A good manager doesn’t get in the way of their people. We need to keep an eye on solving problems, handling escalations, but also if things are going wrong, be the gardener early on - don’t let problems grow. Never postpone. Weeds grow, and it’ll only get worse. 

Hackathons are essential. We hold two every year, and they last a week. It’s enough time to develop something not only on developers level but on teams level too, we tried shorter hackathons, and there wasn’t enough time for teams. We look for positive black swans - but do not let chaos affect clear KPIs (cost estimations etc.).

Your first few hires define the culture of the office and the company. You should know 20 people you’d love to come join you, that you already know who you’d like to work with.

After working with remote teams for a while now, I’ve learned a few things: You need to prioritize work from remote workers higher than locals because those in the office are easier to connect with, even it’s just for a Coke and quick check-in.
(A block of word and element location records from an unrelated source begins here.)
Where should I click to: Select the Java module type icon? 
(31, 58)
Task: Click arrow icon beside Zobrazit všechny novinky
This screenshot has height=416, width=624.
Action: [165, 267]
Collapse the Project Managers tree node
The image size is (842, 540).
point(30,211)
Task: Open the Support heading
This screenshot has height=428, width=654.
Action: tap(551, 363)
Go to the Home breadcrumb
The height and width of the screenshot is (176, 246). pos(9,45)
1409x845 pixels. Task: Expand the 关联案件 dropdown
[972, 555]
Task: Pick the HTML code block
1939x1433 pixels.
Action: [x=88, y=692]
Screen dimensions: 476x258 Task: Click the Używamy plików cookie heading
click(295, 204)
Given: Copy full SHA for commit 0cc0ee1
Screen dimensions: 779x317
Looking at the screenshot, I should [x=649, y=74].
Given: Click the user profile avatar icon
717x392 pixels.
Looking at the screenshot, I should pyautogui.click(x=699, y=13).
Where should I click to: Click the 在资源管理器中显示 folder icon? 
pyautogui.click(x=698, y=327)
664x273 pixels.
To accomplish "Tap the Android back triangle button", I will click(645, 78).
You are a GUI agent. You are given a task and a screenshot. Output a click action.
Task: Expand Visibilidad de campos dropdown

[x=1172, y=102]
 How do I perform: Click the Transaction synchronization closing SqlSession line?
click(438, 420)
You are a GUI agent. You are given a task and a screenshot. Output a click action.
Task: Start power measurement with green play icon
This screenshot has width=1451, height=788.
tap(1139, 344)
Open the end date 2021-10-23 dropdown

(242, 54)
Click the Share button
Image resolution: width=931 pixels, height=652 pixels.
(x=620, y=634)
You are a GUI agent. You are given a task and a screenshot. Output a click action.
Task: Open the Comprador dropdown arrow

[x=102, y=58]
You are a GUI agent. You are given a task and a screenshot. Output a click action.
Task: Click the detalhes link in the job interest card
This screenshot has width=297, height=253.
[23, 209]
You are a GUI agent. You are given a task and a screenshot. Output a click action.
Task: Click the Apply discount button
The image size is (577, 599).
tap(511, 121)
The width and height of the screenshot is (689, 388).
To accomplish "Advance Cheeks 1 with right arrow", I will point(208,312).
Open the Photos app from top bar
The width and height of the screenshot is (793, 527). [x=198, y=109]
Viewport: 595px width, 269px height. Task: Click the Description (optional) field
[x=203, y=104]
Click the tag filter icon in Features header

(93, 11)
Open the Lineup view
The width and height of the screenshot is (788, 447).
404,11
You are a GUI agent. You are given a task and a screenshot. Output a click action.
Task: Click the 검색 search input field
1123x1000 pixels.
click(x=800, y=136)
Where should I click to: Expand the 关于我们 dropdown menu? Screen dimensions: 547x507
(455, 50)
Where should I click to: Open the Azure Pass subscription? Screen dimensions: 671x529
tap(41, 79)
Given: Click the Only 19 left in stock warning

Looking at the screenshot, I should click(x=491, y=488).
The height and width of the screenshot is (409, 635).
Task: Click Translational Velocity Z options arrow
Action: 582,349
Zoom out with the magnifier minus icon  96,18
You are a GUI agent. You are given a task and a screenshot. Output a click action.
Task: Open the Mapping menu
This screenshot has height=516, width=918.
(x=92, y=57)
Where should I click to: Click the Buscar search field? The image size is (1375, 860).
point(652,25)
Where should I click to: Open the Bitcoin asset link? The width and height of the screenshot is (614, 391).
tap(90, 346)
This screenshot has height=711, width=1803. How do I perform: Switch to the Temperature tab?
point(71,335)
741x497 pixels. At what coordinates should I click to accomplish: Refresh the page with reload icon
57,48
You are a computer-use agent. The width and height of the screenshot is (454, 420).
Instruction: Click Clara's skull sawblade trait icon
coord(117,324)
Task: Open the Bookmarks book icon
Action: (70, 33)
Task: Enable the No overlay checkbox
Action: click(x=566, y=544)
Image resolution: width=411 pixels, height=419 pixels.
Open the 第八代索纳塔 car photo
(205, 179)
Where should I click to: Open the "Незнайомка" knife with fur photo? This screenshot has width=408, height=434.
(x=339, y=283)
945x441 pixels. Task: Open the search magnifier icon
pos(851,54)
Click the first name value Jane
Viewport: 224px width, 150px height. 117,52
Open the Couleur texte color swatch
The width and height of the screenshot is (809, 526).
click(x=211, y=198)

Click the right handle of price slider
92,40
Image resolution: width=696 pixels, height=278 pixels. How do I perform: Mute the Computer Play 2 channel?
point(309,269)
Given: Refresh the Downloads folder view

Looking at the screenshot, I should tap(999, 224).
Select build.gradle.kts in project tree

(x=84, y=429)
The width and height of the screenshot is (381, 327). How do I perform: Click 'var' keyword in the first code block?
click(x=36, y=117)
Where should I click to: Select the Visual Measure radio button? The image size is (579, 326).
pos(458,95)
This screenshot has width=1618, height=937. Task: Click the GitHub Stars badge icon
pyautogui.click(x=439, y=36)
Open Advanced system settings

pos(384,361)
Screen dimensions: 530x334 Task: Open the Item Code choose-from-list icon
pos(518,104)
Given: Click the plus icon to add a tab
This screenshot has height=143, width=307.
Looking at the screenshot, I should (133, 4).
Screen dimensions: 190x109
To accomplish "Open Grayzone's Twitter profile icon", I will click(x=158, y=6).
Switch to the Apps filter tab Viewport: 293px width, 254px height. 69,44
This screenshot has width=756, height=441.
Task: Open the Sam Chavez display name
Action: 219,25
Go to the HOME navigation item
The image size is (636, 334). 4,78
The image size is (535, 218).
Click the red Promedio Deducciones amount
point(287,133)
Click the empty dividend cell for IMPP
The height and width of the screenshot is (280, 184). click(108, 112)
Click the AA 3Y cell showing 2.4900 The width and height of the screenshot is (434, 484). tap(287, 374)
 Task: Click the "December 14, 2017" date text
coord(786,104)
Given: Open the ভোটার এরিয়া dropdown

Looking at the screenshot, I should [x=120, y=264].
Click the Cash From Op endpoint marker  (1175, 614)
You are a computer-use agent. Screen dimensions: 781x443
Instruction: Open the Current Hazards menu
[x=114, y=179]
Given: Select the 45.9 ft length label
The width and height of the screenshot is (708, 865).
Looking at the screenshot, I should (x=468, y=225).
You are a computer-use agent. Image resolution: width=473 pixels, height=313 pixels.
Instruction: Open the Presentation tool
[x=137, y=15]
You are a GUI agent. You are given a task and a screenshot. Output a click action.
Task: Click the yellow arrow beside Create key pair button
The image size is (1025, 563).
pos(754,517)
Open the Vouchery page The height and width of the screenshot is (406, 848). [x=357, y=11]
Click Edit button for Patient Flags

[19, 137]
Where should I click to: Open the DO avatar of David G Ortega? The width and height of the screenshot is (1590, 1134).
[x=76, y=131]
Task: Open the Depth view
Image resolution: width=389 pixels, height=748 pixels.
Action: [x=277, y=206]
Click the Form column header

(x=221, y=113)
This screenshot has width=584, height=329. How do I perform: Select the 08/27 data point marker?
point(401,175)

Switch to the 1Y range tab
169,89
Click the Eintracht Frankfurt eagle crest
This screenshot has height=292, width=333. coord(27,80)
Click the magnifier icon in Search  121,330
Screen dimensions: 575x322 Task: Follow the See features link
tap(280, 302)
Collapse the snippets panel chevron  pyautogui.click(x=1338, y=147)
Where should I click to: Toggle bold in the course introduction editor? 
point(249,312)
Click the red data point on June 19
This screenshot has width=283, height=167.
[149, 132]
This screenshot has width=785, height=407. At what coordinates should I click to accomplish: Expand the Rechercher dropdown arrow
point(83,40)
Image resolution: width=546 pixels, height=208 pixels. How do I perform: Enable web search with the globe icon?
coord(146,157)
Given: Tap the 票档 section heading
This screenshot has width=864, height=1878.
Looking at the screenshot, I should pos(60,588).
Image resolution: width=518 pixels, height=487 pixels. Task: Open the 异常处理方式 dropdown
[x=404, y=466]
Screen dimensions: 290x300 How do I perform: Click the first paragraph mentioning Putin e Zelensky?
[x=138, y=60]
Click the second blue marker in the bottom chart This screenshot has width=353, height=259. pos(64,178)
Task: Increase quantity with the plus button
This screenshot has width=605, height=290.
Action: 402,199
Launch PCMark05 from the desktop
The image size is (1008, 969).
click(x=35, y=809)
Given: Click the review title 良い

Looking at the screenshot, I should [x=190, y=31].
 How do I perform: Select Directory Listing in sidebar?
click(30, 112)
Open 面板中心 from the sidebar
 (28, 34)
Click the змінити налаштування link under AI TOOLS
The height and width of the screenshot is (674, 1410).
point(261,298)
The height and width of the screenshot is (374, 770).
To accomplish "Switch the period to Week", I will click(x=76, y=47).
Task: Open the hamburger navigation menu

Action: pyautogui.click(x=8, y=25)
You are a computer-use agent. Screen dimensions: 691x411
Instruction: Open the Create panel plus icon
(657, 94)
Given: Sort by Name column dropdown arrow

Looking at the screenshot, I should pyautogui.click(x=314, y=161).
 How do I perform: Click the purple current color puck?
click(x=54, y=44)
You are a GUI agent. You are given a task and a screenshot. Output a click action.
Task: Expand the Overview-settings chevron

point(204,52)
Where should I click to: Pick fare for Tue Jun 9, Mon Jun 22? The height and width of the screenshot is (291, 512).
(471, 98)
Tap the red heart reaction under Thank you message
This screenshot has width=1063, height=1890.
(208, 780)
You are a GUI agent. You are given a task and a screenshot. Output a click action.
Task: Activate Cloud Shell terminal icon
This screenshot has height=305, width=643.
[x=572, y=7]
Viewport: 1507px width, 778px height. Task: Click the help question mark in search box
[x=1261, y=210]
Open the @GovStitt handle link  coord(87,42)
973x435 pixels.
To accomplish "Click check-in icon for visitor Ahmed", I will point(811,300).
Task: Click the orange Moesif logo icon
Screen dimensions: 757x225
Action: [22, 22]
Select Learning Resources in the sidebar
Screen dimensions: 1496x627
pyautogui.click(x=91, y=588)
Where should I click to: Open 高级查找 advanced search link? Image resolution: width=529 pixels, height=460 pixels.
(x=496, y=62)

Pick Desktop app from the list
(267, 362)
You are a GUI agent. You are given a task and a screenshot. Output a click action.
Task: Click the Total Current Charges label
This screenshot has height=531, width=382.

You need to have a system. How do you handle working within different time zones?

Team-to-team relations are easier to maintain than individual-to-individual when talking about distributed teams. There are a lot of tools out there like Slack, Trello, and Confluence that make collaborating straightforward. We’re split between the US and Poland, so we need systems everyone can embrace.

"Working across the world has taught me to be more organized with my thoughts."

How I interact with someone who’s hours behind. We both need to accomplish our goals, so when we talk, it needs to be meaningful. Sometimes you need to stay longer and sacrifice dinner at home to connect with people. You need to understand the interactions, join the discussion early on when something is developing or needs to be fixed ASAP.